Part of me believes that kids should be able to read whatever they want during SSR (Sustained Silent Reading) Time, whether it’s magazines, manuals or comic books – as long as they’re reading something. But in today’s world of sound bites and 140 character messages, I’m concerned that many of us (even adults) are losing the reading stamina to sustain attention for a full-length book. And I’m concerned that many of our kids will never read an entire novel if they don’t have an opportunity in school. I’m not talking about class novel studies here; I mean the kind of reading that requires each individual to navigate print, draw inferences, watch characters grow and develop and hold details in our heads from beginning to end. A rather sad statistic is that 42% of college students will never read another book after they graduate.
Reading fiction actually makes us smarter. It builds the kinds of “Tier 2” vocabulary (rich words for familiar concepts) and background knowledge so important for further reading and learning. And, according to a 2014 study, becoming engrossed in a novel actually enhances connectivity in the brain and improves brain function! Not surprisingly, reading fiction was found to flex the imagination. But it also improved readers’ ability to feel compassion for others. (Read more about this research in Psychology Today.)

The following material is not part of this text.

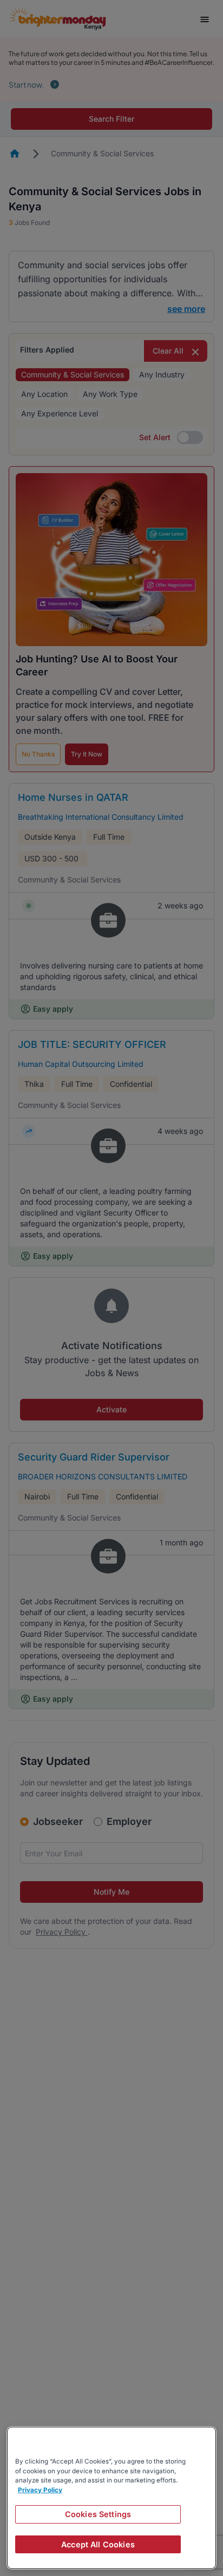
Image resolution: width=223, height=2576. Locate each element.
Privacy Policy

Fiction also helps us understand our world. As Thomas Erlich and Ernestine Fu say in their June 2015 article in Forbes Magazine, “we learn much about how best to live our lives in ways that can only be captured by fiction. In fact, we think “fiction” is a misnomer…“Fiction” means “untrue,” and the best stories and novels contain wisdom for living that cannot be captured in any other way.
Makes a pretty good case for making kids read novels during DEAR time, doesn’t it?